Re: TODO item: WAL replay of CREATE TABLESPACE with differing directory structure

2018-02-18 Thread Patrick Krecker
On Tue, Feb 13, 2018 at 8:24 PM, Michael Paquier  wrote:
> On Tue, Feb 13, 2018 at 01:44:34PM -0800, Patrick Krecker wrote:
>> I am searching for a way to make a contribution to Postgres and I came
>> across this TODO item (I realize there has been some controversy
>> around the TODO list [1], and I hope that my use of it doesn't spark
>> another discussion about removing it altogether):
>
> Well, it will point out again that TODO items are hard, complicated and
> mostly impossible projects.
>
>> "Allow WAL replay of CREATE TABLESPACE to work when the directory
>> structure on the recovery computer is different from the original"
>>
>> Currently it looks like tablespaces have to live inside the data
>> directory on the replica, notwithstanding administrator intervention
>> by manipulating the tablespace directory with symlinks after (or even
>> before?) it has been created via replay.
>
> Let's be clear here. There is no hard restriction with tablespace paths
> within the data directory, though you should not do that, and you get a
> nice warning when trying to do so with CREATE TABLESPACE (see 33cb8ff6).
> This also causes pg_basebackup to fail.  It is also bad design to create
> tablespaces within the data directory as those are aimed at making hot
> paths work on different partitions with different I/O properties.

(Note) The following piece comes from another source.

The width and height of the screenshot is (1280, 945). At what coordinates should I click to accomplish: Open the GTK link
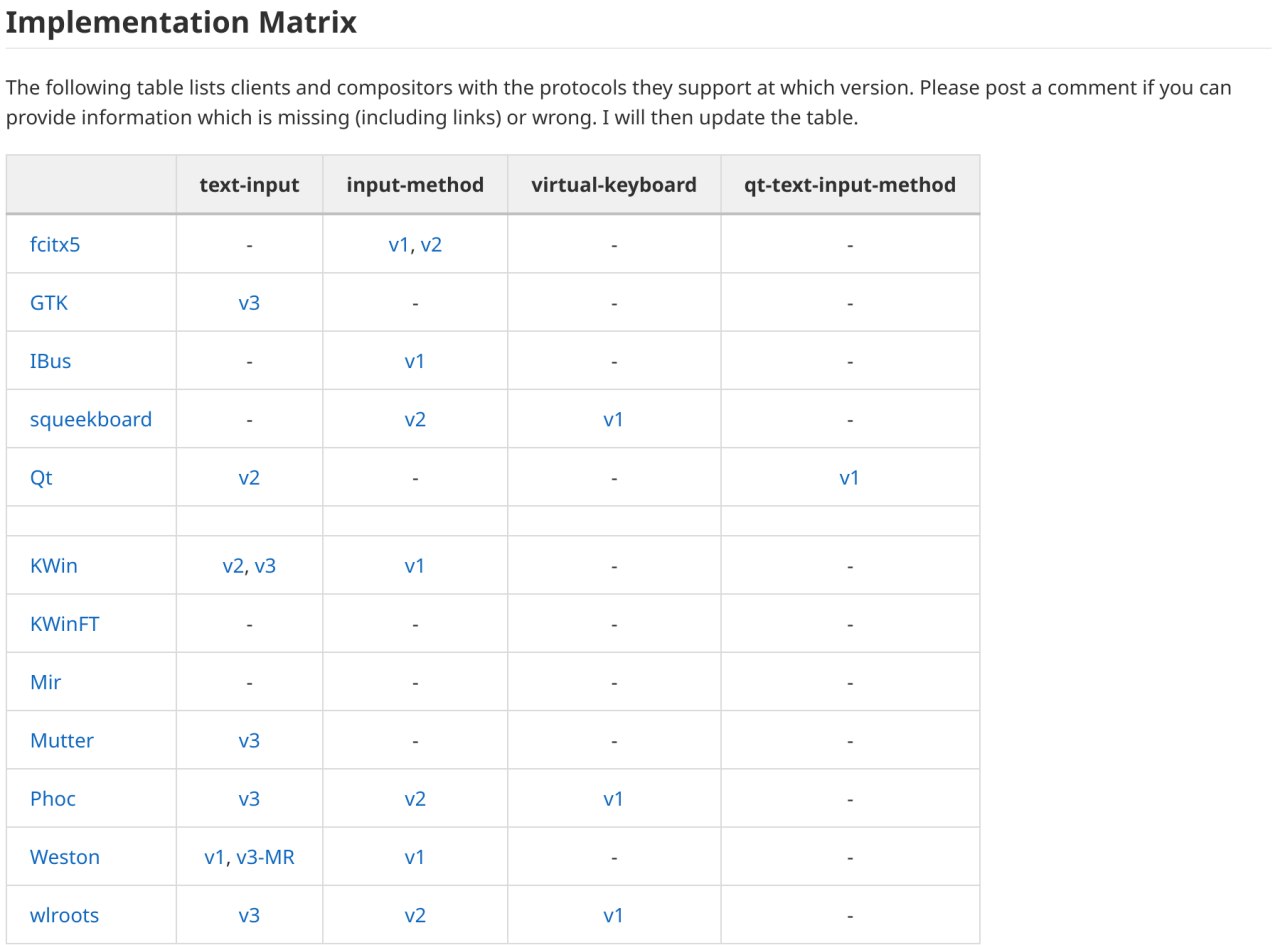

Sorry, my language was imprecise here. What I meant is that the
pg_tablespace directory contains no symlinks when a tablespace
creation is streamed to a replica, i.e. the data files reside within
pg_tablespace on the replica.

>> Is the idea behind this task to allow the master to instruct the
>> replica where to put the tablespace on its filesystem, so as to allow
>> it to live outside of the data directory without direct manipulation
>> of the filesystem?
>
> WAL records associated to CREATE TABLESPACE (xl_tblspc_create_rec)
> register the location where a tablespace is located.  The location of a
> tablespace is not saved in the system catalogs, which offers flexibility
> in the way the symlink from pg_tblspc can be handled.  This is where the
> tablespace path remapping of pg_basebackup becomes handy, because you
> can repurpose paths easily when taking a base backup, but this forces
> you to create tablespaces first, and then create standbys.  We have also
> a set of existing problems:
> 1) If a primary and its standby are on the same server and you issue a
> CREATE TABLESPACE, then they would try to write to the same paths.
> 2) How do we design at DDL level a command which allows for specifying
> different paths depending on the node where the recovery happens.
>
> You would need in both cases a sort of ability to define a node name, so
> as for 1) you append the node name to the path and both primary and
> standby can use the same tablespace path, but with different sub-paths.
> And for 2), you can enforce a patch name by defining as well a path
> associated to a node name so as when xl_tblspc_create_rec records are
> replayed at recovery, you know which path to create.  Just designing
> that the right way as its own set of complications.
>
>> If this task is a worthwhile endeavor, I would be happy to take it on.
>> If not, I am open to other ideas :)
>
> This is part of the difficult, perhaps-not-worth doing impossible
> problems.  As a first contribution, you may want something easier.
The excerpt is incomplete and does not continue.